In this study, patients were not informed about the different treatment policies and the advantages and disadvantages of each. Since assessment of the QL can provide important information that can help patients make choices among treatment options, it is vital to elicit patient preferences when making treatment decisions. However, it must be remembered that incorporation of individual preferences into the decision-making process is not a substitution for the direct assessment of patient outcome regarding disease-free interval and survival.

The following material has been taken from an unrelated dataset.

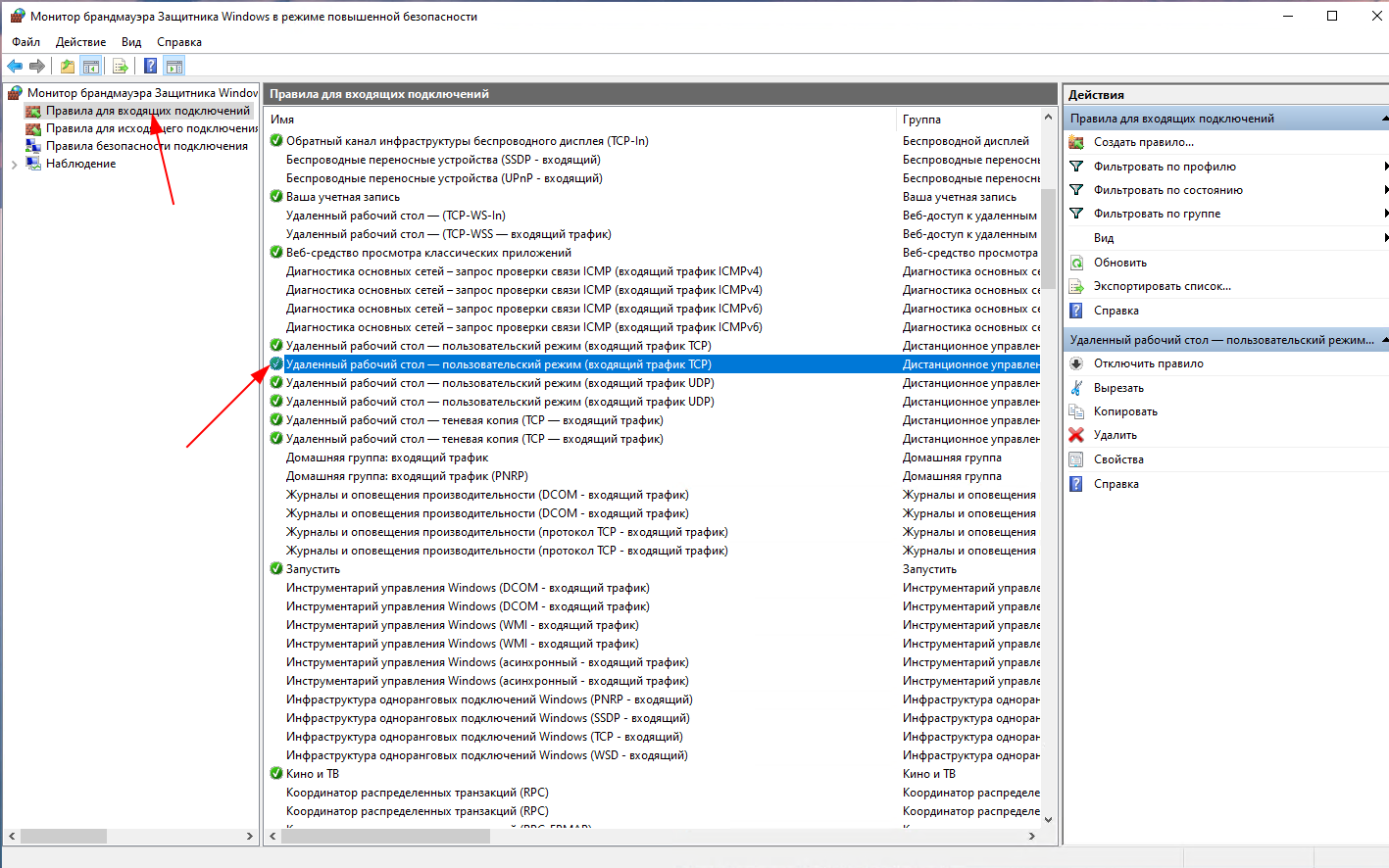This screenshot has width=1389, height=868.
Task: Click the Создать правило icon in Actions
Action: (x=1076, y=142)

From the present study, it can be concluded that: 1) incorporation of symptom relief and QL measures along with the traditional end points (response, disease-free survival and overall survival) is of supreme importance for proper evaluation of the mode of treatment; 2) patients need health education regarding treatment options, potential adverse effects of each treatment and how to cope with these adverse effects to improve their QL; and 3) individual preferences of treatment should be considered when making treatment decisions.
What happens if traditional end points, such as response rate, time to progression and survival, favour a particular treatment but QL evaluation suggests that a different treatment is superior? Unfortunately, there is still no clear solution to this dilemma. However, it is reasonable to consider the use of QL as a primary end point when the goal of treatment is symptom palliation rather than prolongation of survival.